### WHAT THIS TASK INVOLVES
Which two in-situ tests does the soil compaction text name as evaluating soil strength and stiffness?

Density testing confirms that compaction effort has reduced void space between soil particles. However, two materials with similar density values can still exhibit very different stiffness and deformation characteristics depending on factors such as soil structure, moisture condition and particle arrangement. Modulus-based parameters, on the other hand, directly represent how the ground behaves when subjected to load. This is why many in-situ tests used in geotechnical engineering focus on measuring deformation response. Tests such as Cone Penetration Testing (CPT) and Plate Load Testing (PLT) evaluate soil strength and stiffness by applying load and measuring the test-specific parameters.
For ground improvement methods such as HEIC, where large dynamic loads are applied to the soil, modulus becomes particularly relevant. The process does not simply increase density; it alters the stiffness and load-bearing behaviour of the treated ground. As a result, assessing performance in terms of stiffness and deformation response provides a clearer understanding of whether the ground will meet the intended engineering performance requirements. In this way, modulus acts as a bridge between design parameters, construction verification, and actual field performance.
HEIC: Compaction and Diagnostics in One Process
High Energy Impact Compaction (HEIC) introduces a unique aspect to compaction verification.

### STUDY MATERIAL
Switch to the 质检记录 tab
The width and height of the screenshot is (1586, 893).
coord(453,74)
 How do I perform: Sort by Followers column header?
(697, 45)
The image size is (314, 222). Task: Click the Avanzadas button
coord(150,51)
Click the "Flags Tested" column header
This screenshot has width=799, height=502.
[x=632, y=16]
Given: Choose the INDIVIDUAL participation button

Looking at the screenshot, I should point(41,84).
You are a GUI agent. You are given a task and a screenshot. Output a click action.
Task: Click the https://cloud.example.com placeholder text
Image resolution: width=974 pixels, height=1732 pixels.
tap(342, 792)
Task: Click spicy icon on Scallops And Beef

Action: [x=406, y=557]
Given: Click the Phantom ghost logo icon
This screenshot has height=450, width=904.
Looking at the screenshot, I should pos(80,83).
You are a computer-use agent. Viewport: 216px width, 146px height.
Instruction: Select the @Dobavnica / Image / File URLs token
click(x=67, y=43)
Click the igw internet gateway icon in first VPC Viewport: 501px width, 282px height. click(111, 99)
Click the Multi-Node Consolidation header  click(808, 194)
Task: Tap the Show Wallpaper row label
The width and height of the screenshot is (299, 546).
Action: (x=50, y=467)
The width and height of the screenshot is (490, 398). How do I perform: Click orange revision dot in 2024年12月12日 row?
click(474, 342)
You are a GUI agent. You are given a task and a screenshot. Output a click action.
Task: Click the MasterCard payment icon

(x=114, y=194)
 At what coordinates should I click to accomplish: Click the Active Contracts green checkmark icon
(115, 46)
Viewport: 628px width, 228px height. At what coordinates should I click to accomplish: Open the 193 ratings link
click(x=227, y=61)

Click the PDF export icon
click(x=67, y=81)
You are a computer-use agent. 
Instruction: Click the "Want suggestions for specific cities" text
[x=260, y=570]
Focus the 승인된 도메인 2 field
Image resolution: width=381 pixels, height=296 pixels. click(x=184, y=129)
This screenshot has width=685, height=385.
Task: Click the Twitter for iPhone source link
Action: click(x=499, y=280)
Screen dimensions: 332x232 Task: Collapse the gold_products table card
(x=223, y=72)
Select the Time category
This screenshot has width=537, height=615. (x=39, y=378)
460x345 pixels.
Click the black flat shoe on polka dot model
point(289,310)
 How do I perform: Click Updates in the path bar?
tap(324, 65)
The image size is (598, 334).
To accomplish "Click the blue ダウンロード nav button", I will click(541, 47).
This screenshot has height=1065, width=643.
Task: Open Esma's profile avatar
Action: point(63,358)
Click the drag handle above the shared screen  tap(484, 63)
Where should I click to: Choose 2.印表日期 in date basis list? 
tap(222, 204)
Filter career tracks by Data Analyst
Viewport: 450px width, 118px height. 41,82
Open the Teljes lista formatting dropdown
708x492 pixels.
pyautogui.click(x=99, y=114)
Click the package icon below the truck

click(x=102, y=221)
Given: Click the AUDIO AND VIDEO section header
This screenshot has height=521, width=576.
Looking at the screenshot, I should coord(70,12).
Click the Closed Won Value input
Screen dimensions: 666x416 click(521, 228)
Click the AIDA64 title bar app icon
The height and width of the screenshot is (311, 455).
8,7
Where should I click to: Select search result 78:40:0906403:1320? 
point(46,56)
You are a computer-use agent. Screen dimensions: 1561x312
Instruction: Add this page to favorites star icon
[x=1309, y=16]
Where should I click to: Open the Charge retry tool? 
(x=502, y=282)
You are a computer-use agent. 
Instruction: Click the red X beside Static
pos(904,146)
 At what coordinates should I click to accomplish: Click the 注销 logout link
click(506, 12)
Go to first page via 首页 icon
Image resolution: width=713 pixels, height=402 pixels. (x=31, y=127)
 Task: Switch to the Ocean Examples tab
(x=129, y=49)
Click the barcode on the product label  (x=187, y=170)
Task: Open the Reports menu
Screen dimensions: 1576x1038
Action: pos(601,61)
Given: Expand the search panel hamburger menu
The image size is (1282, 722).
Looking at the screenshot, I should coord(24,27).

### WRITTEN ANSWER
Cone Penetration Testing (CPT) and Plate Load Testing (PLT).